Diğer meydanımız ise yeni hükümet konağı önündekiydi. Burası da Topçu Meydanı ile benzer kaderi paylaştı. Buranın da üstüne oldukça kaliteli granitler döşendi. Döşenen granit taşlar atölyede işlenmiş, parlatılmıştı. Ama her ne hikmetse bu pırıl pırıl taşların üzerine de silim makineleri indirilip haftalarca boş yere silim yapıldı. O güzel taşların ahı gitti vahı kaldı.
Şimdi konuyu gündeme getirdik ya, meydanların taş döşemeleri bozulduğu için değiştirilmesine hükmedilerek birkaç gün sonra yeni bir ihale yapılır, eski taşlar sökülüp atılır yerine yenileri döşenir. Yenisi döşenirken birileri gelip işin başında durur mu durmaz mı bilinmez.
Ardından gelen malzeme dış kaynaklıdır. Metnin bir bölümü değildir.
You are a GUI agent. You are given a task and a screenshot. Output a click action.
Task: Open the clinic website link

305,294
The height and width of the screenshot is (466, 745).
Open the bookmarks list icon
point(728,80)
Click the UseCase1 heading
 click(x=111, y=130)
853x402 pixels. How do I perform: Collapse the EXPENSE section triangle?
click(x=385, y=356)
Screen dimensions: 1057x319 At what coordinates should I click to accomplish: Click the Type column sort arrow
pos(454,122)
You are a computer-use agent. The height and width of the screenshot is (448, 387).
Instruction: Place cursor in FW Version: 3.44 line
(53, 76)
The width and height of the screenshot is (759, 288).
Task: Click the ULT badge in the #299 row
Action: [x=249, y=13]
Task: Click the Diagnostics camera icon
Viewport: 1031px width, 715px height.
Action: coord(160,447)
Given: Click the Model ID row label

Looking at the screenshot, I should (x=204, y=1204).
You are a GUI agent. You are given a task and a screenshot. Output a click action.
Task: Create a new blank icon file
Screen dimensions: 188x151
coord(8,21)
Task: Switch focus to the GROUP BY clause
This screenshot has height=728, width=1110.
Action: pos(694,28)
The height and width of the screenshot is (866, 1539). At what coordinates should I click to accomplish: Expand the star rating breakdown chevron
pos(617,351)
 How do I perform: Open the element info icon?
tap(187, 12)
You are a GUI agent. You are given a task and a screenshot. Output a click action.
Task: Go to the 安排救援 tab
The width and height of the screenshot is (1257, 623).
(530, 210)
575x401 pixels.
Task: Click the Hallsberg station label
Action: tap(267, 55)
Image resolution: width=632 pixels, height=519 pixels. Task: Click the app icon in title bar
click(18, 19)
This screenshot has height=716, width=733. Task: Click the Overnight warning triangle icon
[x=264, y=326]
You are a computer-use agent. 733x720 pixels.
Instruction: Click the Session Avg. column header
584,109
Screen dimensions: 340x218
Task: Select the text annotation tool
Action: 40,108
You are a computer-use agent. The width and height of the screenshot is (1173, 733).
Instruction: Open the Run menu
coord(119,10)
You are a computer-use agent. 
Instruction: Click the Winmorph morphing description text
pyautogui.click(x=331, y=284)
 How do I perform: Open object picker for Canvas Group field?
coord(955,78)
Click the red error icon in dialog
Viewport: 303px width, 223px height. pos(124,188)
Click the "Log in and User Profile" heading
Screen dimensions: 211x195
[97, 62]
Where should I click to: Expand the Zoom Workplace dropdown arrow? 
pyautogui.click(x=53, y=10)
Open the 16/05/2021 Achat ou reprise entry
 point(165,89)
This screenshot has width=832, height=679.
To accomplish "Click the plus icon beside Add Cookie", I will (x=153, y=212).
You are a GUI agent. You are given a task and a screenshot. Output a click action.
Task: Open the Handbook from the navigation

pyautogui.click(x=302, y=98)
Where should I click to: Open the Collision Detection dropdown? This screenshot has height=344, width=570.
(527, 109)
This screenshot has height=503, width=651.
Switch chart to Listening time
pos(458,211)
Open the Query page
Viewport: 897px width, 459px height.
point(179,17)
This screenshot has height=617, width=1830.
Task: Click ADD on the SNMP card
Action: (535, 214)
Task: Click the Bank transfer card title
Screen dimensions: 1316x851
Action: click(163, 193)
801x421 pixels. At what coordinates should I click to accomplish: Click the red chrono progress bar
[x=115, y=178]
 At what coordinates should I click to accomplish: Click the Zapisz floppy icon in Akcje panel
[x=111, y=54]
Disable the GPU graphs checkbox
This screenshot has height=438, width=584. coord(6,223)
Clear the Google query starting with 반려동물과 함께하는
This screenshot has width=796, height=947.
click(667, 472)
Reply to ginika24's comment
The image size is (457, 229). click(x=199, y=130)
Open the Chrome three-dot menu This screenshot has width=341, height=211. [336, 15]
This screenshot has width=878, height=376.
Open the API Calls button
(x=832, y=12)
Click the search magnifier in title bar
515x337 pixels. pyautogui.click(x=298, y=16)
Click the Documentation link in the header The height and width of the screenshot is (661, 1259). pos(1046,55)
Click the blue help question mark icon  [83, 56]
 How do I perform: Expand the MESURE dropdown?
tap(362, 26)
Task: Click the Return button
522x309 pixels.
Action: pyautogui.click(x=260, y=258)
Ama yenisi de yapılsa eskisinden berbat olacağı şimdiden söylenebilir.
Bir işi yaparken bir kere yapalım, adam gibi yapalım, sağlam yapalım diye yetkili ve etkili isimler üzerlerine düşen vazifeyi ne zaman yapar?
Hiçbir zaman yapmaz.
Çünkü bu şehrin halkı, ne isteyeceğini bilmez.
Bu şehrin halkı sadece verilenle avunmayı bilir.
Ne verilirse o, ne yapılırsa ona razı olur.
Hani noldu raylı sistem diye kimse sormaz!
Noldu bu Abide-Çevikkuvvet arasındaki yol çalışması diye kimse sormaz.
Eski sanayide toz toprak altında, çamur içinde kalan esnafın durumu ne olacak diye kimse belediye başkanlarının kapısını çalmaz.
Burası Urfa!
Çiğ et yemeye bayılanların memleketi.